NEW DELHI:
Retail
inflation is gradually easing but the path has been interrupted by volatile and elevated food inflation, which may cause it to reverse after a temporary fall below the
target
during the second quarter of 2024-25, a
RBI
bulletin said on Wednesday.
The central bank has consistently cautioned about the volatile
food prices
, particularly of vegetables and some cereals, which have come under pressure due to the heatwave sweeping across some states.
While prediction of normal
monsoon rains
may augur well for crops and improve supplies, the impact of weather related shocks needs close monitoring.
"As long as food price pressures persist, however, the goal of aligning
inflation
with its target remains a work in progress," according to the RBI document. The central bank has a target of keeping inflation at 4% (plus/minus 2%).
Latest data showed retail inflation, as measured by the consumer price index (CPI), slowed to a 12-month low of 4.8% in May. Vegetables and pulses prices remained under pressure while
core inflation
which is estimated after stripping out food and fuel was steady at 3.1%. Food inflation remained unchanged at 7.9%.

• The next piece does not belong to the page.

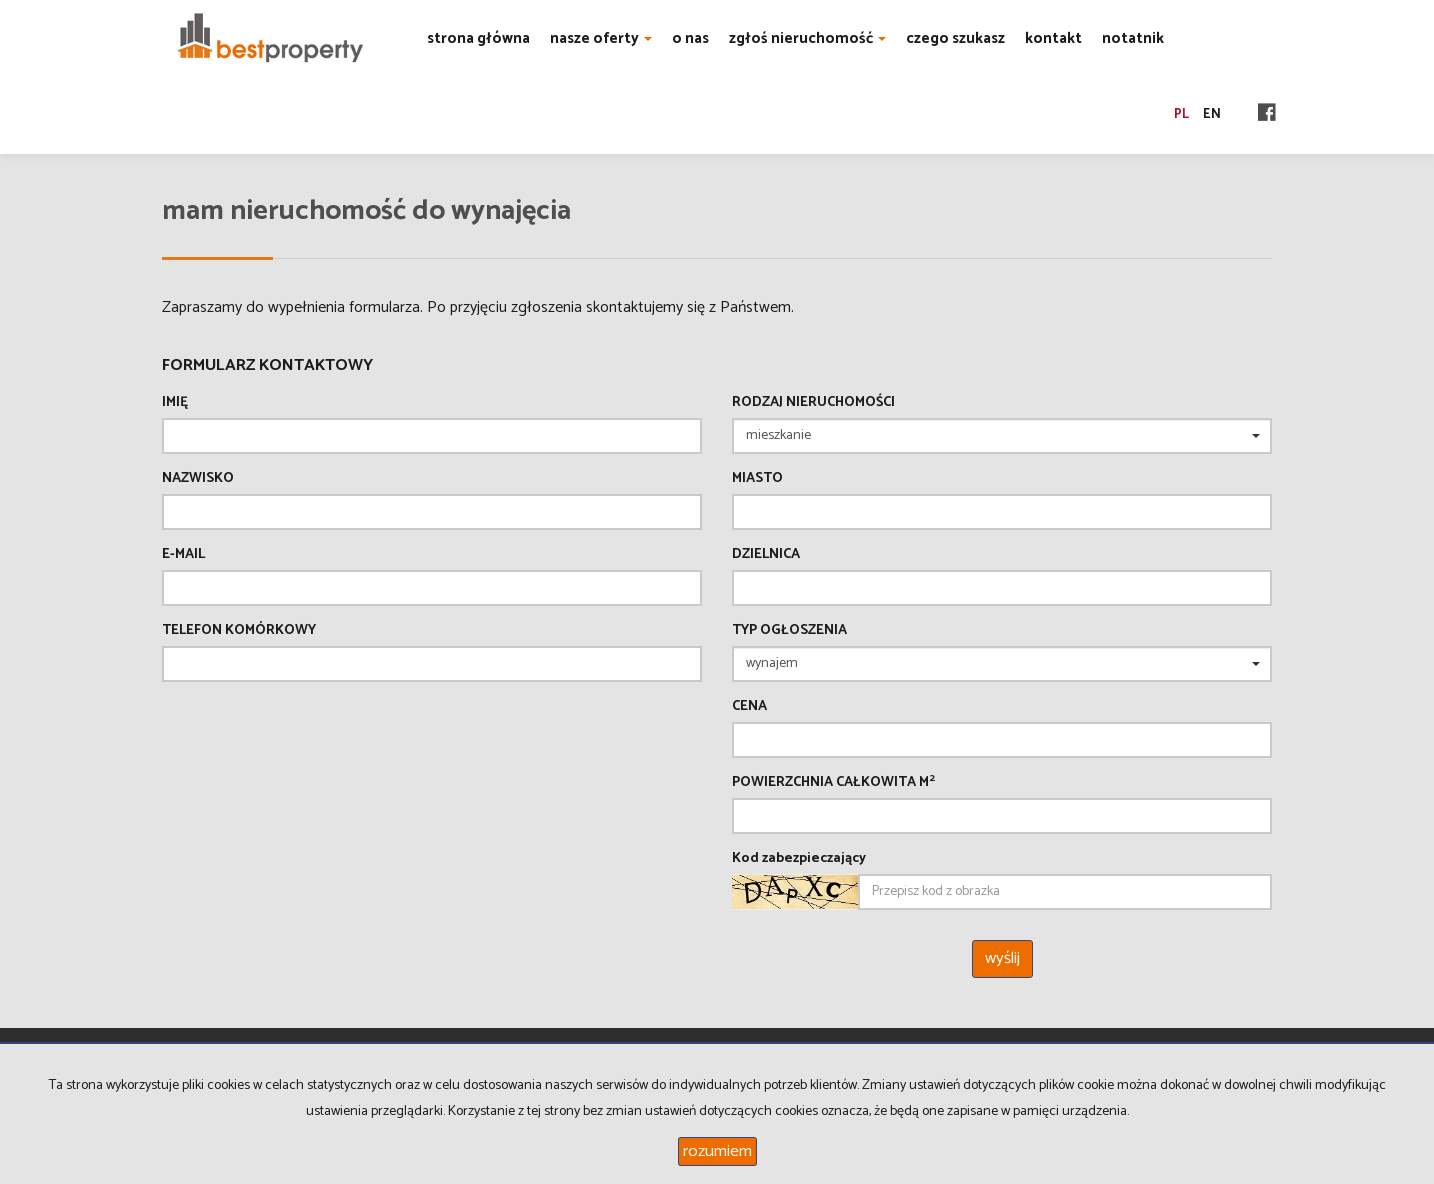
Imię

The central bank said the prospects for agriculture are brightening with early landfall of southwest monsoon. The stubborn food price pressures have for the time being pushed back any hopes of a cut in
interest rates
as RBI would like to assess the price situation against the backdrop of the erratic weather patterns, experts say. RBI has kept the policy rate unchanged at 6.5% and has reiterated its stance of remaining focused on the withdrawal of accommodation to ensure that inflation progressively aligns to the target, while supporting growth.
The RBI bulletin said high-frequency indicators suggest the real
GDP growth
in the first quarter of 2024- 25 is broadly maintaining the pace it achieved in the preceding quarter.
It said that global growth was resilient in the first quarter of 2024 and many central banks have pivoted towards a less restrictive
monetary policy
stance in response to the fall in inflation in their economies.